Reproduce verbatim the rows below, starting at the line that contains "The height and width of the screenshot is (1080, 1920). Identify" and ending with the final row, both included.

LISTING:
··········
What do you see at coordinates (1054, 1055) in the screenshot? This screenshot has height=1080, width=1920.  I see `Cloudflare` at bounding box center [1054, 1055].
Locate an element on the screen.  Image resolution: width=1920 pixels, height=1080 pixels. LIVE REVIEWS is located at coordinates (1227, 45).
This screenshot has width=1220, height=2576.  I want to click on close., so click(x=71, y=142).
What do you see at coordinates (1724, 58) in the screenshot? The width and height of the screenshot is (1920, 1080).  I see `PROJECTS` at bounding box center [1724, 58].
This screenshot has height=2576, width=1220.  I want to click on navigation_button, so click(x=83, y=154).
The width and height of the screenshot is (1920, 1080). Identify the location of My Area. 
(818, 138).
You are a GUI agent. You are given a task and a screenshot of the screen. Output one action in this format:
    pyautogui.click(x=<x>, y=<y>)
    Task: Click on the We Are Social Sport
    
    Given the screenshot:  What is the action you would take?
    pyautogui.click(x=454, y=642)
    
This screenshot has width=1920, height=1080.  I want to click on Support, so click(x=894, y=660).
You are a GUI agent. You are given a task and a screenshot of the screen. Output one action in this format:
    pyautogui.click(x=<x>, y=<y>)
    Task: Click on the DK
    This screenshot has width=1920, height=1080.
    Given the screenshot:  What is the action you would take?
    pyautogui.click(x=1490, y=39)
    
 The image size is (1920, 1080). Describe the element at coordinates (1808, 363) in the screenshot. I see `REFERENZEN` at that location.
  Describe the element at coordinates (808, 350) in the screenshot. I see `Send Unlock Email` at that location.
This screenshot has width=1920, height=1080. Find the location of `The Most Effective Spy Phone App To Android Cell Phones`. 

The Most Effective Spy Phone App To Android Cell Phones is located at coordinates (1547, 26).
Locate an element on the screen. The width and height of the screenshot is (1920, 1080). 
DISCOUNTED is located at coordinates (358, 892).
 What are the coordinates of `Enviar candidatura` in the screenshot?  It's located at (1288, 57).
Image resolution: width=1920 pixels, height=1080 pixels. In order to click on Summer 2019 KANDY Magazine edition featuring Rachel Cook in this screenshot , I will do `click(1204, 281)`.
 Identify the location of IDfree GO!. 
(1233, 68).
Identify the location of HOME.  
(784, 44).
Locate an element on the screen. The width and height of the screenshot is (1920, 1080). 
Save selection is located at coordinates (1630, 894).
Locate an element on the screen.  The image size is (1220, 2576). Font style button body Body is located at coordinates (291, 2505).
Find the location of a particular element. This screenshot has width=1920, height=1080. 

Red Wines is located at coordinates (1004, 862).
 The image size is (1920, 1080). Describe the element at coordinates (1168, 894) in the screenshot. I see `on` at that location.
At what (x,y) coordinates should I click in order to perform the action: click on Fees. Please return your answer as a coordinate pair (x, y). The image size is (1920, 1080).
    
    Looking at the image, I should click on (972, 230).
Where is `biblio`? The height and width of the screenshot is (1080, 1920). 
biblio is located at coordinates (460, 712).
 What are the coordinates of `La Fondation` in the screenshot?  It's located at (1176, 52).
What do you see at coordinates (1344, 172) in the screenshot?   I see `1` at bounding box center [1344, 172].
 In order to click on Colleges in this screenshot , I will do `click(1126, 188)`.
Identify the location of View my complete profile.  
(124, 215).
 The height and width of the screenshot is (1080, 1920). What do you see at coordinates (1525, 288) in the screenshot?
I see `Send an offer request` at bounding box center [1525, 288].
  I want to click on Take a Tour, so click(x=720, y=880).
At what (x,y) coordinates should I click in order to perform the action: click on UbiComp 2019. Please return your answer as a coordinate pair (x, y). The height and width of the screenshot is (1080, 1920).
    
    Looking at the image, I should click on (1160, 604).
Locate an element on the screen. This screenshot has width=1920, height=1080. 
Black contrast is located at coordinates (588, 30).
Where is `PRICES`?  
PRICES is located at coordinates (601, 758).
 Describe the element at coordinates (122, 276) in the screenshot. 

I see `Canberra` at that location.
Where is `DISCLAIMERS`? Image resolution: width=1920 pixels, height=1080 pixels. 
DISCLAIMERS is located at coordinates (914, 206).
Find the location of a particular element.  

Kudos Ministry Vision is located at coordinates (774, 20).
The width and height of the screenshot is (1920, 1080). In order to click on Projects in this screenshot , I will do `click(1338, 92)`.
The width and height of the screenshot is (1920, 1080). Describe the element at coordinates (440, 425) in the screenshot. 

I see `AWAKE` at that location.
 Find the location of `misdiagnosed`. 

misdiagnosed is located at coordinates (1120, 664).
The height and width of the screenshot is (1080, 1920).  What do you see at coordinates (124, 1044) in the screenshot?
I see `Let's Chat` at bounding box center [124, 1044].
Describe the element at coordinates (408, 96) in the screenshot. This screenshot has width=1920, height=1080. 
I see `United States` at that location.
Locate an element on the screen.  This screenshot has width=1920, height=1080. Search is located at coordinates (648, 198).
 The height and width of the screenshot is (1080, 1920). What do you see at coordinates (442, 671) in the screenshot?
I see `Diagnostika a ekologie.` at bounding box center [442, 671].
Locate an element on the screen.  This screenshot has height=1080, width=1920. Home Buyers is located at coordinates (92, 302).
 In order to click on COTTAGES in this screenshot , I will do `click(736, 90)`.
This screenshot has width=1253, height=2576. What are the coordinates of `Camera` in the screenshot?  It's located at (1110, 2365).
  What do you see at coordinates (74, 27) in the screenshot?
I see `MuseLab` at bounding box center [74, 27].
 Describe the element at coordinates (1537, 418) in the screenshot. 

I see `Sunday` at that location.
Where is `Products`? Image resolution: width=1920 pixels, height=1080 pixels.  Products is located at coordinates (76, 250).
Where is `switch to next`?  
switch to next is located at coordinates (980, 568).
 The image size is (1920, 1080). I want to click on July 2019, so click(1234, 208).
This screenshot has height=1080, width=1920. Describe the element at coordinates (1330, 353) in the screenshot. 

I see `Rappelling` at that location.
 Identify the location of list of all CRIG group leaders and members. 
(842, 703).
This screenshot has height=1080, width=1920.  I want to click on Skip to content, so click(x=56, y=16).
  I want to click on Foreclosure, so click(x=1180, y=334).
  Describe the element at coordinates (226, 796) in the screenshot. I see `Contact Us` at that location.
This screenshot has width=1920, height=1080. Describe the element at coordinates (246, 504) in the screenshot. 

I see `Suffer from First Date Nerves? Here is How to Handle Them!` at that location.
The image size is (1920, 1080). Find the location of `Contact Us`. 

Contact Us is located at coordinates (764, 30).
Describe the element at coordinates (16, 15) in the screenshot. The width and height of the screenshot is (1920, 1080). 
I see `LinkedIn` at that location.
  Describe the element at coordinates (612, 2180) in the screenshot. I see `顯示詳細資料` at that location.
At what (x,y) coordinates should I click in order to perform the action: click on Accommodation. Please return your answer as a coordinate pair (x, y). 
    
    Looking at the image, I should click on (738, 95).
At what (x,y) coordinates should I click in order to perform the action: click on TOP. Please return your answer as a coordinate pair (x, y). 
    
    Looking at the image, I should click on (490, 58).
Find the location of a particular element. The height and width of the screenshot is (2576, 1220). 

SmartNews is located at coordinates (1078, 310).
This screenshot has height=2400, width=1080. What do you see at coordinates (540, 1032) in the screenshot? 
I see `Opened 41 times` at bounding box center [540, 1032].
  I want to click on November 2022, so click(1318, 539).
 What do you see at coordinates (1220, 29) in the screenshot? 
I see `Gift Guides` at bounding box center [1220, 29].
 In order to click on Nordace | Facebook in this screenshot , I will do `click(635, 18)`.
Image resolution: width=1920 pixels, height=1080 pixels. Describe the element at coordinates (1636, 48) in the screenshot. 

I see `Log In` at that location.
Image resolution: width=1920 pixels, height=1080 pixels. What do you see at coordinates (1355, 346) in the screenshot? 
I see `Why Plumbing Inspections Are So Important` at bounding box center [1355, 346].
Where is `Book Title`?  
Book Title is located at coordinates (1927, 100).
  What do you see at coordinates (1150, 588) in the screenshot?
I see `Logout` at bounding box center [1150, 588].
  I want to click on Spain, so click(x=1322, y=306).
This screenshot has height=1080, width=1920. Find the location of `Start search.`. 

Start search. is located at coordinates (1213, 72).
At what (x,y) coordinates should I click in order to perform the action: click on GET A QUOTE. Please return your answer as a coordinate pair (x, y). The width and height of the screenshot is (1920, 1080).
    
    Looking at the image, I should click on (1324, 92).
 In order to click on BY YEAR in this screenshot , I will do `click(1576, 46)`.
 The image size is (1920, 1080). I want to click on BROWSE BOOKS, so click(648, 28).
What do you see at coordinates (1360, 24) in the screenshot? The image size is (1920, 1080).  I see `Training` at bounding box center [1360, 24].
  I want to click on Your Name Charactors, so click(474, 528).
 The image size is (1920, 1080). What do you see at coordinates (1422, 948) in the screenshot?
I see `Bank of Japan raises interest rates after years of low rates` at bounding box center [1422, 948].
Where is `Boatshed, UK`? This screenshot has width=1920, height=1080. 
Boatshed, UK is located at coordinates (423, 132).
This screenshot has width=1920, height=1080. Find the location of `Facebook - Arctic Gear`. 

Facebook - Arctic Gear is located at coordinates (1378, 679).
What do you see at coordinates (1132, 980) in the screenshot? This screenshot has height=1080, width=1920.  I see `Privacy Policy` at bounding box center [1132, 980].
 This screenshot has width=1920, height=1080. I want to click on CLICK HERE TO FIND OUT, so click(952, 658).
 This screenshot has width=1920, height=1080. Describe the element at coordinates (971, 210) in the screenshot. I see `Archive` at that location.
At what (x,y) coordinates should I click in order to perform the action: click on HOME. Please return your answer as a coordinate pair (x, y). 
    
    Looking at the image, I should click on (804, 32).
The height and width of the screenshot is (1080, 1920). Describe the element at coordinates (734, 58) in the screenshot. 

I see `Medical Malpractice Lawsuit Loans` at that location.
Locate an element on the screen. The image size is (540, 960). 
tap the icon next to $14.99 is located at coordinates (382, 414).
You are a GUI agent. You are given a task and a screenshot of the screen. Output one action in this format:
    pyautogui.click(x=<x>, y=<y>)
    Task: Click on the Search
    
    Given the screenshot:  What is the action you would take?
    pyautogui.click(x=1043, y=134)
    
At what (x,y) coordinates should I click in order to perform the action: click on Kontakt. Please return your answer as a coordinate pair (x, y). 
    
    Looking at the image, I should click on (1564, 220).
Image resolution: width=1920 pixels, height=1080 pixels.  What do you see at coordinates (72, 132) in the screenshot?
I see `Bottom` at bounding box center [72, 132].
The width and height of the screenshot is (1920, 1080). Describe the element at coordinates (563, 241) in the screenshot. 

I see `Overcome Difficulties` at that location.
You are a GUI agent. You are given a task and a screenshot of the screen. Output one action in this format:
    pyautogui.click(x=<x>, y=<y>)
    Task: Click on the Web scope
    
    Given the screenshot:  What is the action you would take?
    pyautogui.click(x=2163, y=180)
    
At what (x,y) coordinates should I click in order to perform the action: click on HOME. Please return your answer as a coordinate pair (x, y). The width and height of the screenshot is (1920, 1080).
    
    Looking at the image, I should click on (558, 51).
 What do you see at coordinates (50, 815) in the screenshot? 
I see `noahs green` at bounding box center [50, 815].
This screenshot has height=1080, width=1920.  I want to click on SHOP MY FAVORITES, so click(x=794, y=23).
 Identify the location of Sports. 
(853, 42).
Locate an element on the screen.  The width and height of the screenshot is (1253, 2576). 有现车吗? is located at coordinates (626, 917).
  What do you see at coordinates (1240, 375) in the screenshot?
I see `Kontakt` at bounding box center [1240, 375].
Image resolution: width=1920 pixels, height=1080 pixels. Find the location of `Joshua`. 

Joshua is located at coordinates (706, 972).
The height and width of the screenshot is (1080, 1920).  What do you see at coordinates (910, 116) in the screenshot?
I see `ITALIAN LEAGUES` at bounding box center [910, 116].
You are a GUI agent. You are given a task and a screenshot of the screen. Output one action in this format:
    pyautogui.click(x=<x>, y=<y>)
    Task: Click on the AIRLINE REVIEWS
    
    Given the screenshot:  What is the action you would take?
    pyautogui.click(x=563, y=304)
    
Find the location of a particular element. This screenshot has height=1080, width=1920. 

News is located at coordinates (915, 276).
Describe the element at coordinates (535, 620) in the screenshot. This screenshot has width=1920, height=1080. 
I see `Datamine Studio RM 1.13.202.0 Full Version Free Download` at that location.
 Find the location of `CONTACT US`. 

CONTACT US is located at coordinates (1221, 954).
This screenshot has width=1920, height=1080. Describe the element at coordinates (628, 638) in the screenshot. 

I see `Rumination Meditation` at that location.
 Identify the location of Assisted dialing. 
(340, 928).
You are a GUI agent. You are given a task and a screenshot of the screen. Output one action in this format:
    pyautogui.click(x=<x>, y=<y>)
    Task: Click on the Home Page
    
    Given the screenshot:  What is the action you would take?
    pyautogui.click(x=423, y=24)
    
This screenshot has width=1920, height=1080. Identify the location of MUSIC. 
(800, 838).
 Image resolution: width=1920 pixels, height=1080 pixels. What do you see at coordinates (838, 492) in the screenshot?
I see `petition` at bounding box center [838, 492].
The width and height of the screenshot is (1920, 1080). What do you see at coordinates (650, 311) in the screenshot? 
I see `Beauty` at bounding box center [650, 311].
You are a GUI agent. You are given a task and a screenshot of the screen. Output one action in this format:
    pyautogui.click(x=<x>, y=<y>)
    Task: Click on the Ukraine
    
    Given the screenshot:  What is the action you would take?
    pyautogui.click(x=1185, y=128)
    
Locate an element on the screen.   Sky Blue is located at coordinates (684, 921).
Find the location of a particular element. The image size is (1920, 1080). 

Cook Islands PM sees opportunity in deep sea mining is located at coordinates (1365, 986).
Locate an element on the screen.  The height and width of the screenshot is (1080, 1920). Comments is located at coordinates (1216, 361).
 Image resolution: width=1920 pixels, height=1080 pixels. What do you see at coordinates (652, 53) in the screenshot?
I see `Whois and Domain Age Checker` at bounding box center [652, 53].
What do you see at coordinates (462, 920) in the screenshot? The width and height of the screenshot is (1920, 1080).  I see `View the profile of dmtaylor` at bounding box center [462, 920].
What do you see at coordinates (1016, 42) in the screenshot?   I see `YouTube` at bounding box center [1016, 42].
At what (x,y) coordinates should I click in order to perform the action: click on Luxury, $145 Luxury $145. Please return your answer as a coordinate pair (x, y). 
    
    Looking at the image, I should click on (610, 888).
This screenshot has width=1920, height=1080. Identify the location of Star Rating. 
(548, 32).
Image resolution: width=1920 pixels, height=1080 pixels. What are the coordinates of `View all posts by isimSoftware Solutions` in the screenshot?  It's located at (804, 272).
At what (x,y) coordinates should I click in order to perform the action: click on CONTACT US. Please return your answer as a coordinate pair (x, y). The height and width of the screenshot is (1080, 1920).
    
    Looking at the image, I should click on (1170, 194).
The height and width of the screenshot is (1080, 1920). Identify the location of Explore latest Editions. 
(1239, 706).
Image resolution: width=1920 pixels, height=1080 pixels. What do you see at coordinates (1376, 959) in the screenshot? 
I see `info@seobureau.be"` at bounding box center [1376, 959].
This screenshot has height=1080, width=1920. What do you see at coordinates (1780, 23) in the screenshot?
··········
ANSWER TO THIS PROBLEM:
The height and width of the screenshot is (1080, 1920). Identify the location of Explore latest Editions. 
(1239, 706).
Image resolution: width=1920 pixels, height=1080 pixels. What do you see at coordinates (1376, 959) in the screenshot? 
I see `info@seobureau.be"` at bounding box center [1376, 959].
This screenshot has height=1080, width=1920. What do you see at coordinates (1780, 23) in the screenshot?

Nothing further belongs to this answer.